## Problem
Pick out each line in the entries below that contains the word "dimensions", and copy those lines.

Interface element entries
— begin —
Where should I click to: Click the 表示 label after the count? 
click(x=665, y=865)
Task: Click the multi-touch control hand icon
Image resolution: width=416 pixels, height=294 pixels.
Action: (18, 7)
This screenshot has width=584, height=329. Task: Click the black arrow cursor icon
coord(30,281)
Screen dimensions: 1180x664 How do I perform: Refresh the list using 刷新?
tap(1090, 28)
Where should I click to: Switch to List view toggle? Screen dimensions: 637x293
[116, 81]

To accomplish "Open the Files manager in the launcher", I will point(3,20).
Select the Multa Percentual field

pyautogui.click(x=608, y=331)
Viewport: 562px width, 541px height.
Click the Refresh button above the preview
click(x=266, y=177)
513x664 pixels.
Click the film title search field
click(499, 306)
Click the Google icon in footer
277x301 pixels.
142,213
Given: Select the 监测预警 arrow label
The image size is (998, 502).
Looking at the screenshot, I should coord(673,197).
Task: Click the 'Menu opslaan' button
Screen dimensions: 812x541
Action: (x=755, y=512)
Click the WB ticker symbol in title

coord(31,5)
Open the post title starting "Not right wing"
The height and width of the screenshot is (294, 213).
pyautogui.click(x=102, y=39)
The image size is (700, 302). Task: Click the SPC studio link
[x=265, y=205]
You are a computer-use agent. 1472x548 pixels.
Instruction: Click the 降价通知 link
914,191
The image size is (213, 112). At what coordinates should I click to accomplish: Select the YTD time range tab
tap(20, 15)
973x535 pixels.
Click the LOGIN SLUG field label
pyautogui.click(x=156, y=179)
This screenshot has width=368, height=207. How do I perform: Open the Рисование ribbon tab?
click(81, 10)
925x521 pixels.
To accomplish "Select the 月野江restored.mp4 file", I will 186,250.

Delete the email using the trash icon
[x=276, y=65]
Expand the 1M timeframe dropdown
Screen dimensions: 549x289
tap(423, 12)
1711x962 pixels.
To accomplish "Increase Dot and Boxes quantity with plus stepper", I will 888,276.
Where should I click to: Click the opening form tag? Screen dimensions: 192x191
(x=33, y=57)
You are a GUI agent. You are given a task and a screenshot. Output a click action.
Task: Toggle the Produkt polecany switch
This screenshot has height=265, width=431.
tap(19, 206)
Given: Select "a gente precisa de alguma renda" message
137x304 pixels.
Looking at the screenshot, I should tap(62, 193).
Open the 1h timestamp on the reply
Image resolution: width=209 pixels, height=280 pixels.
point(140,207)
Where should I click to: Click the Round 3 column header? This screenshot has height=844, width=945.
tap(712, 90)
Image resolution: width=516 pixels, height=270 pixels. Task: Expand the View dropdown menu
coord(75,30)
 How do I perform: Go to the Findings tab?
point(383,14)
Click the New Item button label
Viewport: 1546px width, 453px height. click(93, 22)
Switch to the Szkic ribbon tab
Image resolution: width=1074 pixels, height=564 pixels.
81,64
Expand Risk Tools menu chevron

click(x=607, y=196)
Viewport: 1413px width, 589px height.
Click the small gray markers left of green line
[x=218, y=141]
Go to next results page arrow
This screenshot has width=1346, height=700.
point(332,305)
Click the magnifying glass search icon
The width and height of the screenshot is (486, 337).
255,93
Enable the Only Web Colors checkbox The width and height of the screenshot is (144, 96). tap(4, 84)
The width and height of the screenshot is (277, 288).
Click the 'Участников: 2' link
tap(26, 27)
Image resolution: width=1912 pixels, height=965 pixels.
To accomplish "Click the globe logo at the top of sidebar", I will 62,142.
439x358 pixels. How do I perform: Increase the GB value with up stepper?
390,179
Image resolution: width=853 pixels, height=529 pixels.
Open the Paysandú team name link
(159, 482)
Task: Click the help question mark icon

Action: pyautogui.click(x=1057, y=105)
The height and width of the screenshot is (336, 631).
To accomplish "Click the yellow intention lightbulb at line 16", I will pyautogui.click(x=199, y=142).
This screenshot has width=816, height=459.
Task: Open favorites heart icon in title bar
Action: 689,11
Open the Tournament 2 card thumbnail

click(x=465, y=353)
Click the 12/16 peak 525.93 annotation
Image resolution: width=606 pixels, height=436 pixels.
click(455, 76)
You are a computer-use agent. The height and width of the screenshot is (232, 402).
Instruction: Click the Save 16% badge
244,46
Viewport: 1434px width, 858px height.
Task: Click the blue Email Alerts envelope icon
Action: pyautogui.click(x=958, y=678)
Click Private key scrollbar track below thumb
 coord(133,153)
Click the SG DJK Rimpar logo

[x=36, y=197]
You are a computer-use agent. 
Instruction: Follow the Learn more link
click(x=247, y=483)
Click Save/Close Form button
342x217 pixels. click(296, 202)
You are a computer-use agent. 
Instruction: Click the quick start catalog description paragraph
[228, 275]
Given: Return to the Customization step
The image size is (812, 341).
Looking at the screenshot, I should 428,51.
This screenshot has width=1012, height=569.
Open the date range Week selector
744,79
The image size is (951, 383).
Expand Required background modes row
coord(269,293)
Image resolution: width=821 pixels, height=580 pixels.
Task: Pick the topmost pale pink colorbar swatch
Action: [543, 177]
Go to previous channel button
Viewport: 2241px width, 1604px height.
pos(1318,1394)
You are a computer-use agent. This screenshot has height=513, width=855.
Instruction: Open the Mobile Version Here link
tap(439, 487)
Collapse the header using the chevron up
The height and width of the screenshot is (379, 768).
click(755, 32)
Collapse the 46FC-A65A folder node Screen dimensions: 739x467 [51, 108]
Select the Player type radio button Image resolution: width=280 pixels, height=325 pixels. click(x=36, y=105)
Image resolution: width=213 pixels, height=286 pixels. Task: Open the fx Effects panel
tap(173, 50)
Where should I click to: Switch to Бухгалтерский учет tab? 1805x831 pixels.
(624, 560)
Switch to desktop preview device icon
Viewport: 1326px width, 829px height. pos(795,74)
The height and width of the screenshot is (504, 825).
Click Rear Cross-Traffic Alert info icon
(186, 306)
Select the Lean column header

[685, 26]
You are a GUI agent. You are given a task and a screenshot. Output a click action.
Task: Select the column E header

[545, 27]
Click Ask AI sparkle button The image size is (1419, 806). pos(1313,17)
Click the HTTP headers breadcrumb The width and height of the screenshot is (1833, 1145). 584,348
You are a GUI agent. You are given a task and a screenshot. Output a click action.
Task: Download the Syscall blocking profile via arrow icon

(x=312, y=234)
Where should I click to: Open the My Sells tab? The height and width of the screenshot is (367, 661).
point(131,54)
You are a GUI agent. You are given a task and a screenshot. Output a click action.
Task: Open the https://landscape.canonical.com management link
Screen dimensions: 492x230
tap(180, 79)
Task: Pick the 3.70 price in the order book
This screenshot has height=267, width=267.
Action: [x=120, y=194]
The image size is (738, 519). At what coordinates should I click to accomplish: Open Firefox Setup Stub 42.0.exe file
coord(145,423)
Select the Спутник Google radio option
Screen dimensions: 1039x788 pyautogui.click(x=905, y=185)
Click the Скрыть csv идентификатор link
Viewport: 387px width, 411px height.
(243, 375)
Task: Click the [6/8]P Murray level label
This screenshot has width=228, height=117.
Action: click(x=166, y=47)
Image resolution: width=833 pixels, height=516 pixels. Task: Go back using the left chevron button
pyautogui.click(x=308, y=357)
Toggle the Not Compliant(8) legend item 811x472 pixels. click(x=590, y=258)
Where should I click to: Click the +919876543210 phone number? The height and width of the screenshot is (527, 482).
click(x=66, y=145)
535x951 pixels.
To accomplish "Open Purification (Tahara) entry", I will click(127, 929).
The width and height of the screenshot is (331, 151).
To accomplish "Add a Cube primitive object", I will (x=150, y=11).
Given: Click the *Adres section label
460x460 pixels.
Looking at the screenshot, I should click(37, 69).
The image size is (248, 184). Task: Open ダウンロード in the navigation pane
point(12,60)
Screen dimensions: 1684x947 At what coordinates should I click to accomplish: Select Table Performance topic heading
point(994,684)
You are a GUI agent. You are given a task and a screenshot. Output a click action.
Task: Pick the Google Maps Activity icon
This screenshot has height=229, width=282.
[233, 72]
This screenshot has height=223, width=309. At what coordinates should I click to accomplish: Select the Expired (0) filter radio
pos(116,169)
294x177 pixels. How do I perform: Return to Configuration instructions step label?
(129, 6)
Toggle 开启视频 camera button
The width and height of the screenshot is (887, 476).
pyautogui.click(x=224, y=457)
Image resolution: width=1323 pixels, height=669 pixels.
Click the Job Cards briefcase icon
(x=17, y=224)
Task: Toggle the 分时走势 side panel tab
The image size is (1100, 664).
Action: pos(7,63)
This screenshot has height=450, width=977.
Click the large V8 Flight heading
— end —
## Result below
Screen dimensions: 1180x664 How do I perform: Refresh the list using 刷新?
Where should I click to: Switch to List view toggle? Screen dimensions: 637x293
Screen dimensions: 812x541
Screen dimensions: 549x289
Where should I click to: Click the opening form tag? Screen dimensions: 192x191
Collapse the 46FC-A65A folder node Screen dimensions: 739x467 [51, 108]
Screen dimensions: 492x230
Screen dimensions: 1039x788 pyautogui.click(x=905, y=185)
Screen dimensions: 1684x947 At what coordinates should I click to accomplish: Select Table Performance topic heading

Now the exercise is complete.